> [Exercise]:
Pick out each line in the entries below that contains the string "width", and copy those lines.
** start Materials provided **
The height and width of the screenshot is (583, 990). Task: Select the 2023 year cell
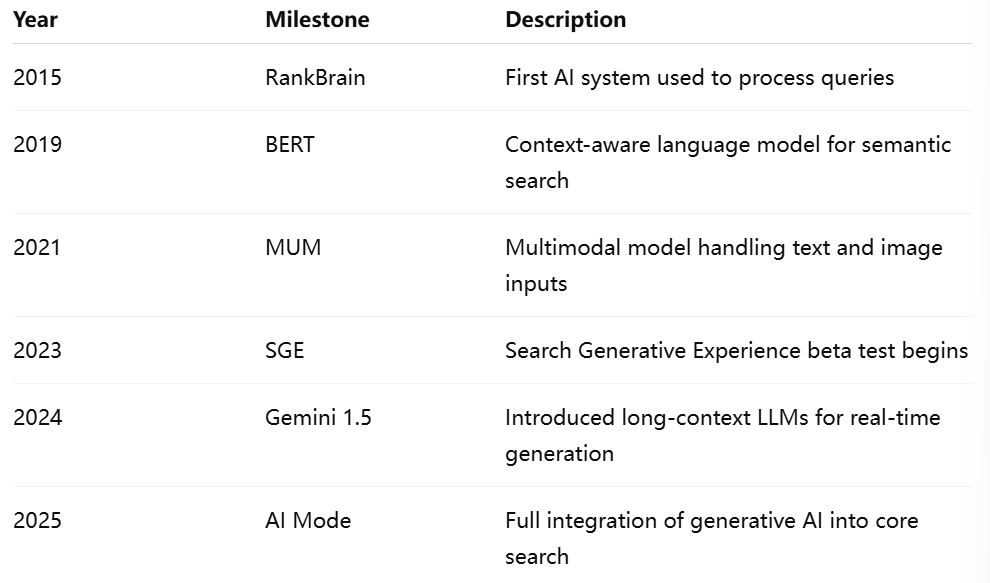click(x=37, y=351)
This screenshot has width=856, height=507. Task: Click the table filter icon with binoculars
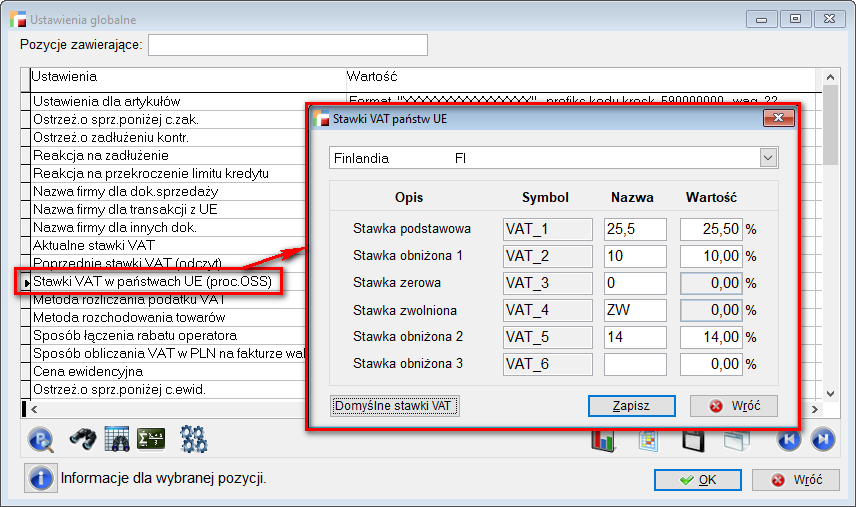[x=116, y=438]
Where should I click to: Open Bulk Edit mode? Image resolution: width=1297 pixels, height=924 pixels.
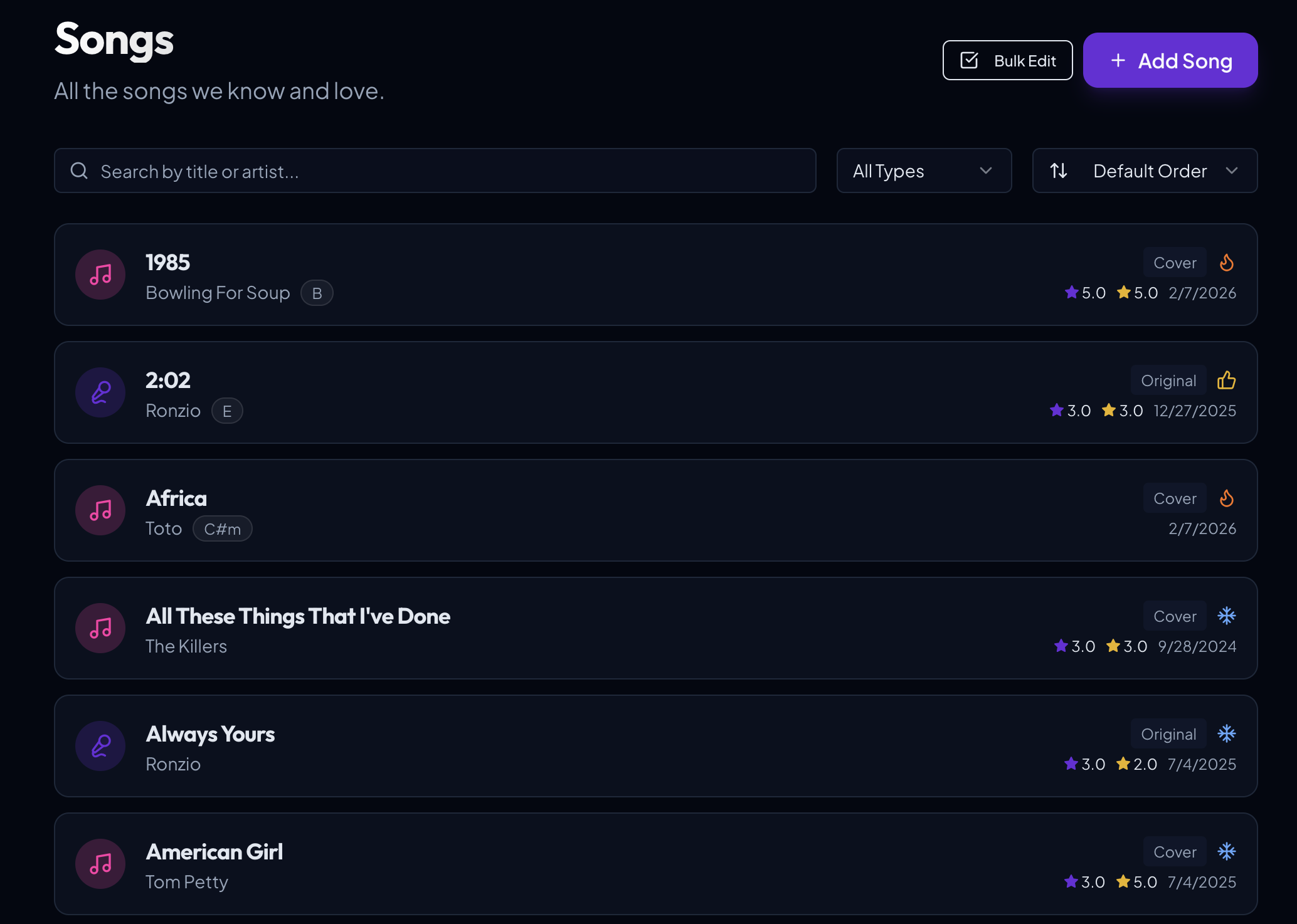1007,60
** end Materials provided **
** start Materials provided **
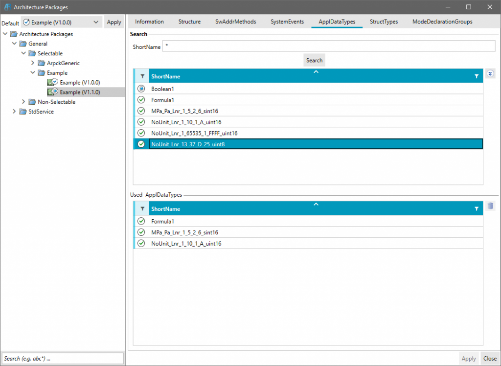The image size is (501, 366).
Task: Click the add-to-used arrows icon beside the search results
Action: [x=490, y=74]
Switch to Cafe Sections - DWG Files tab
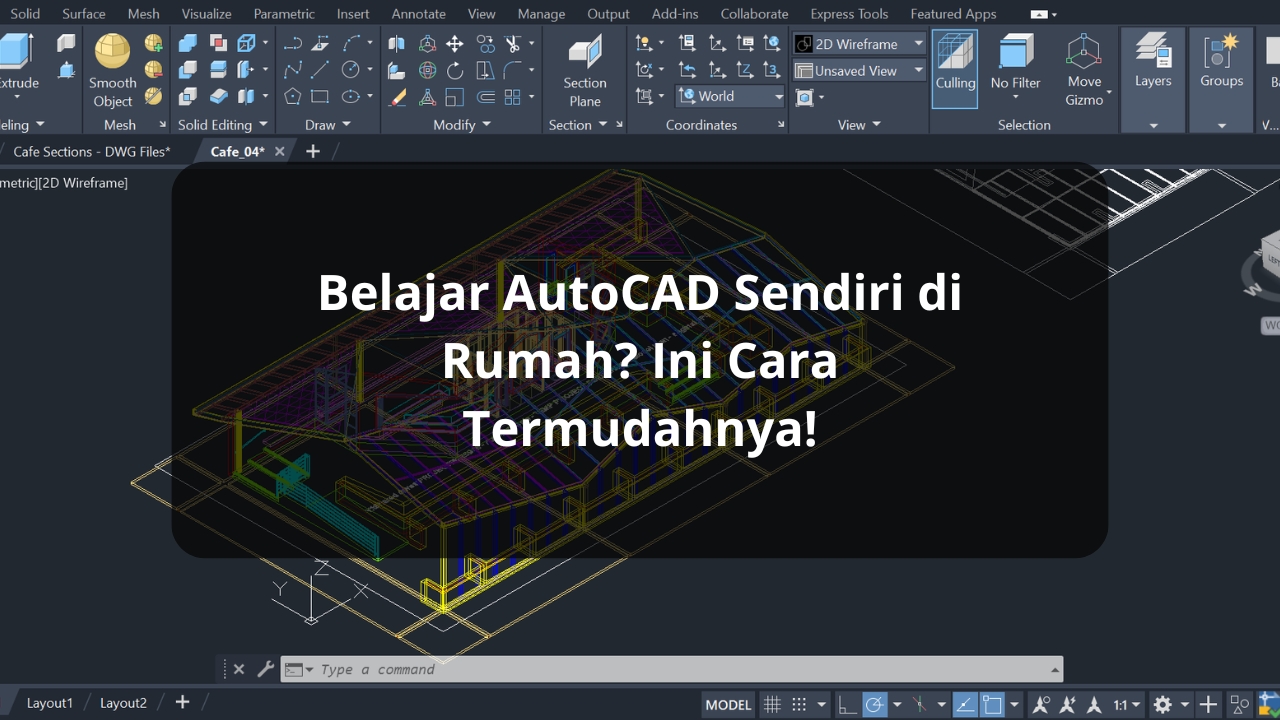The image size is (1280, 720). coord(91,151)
** end Materials provided **
> [Exercise output]:
The height and width of the screenshot is (583, 990). Task: Select the 2023 year cell
This screenshot has width=856, height=507. Task: Click the table filter icon with binoculars
Where should I click to: Open Bulk Edit mode? Image resolution: width=1297 pixels, height=924 pixels.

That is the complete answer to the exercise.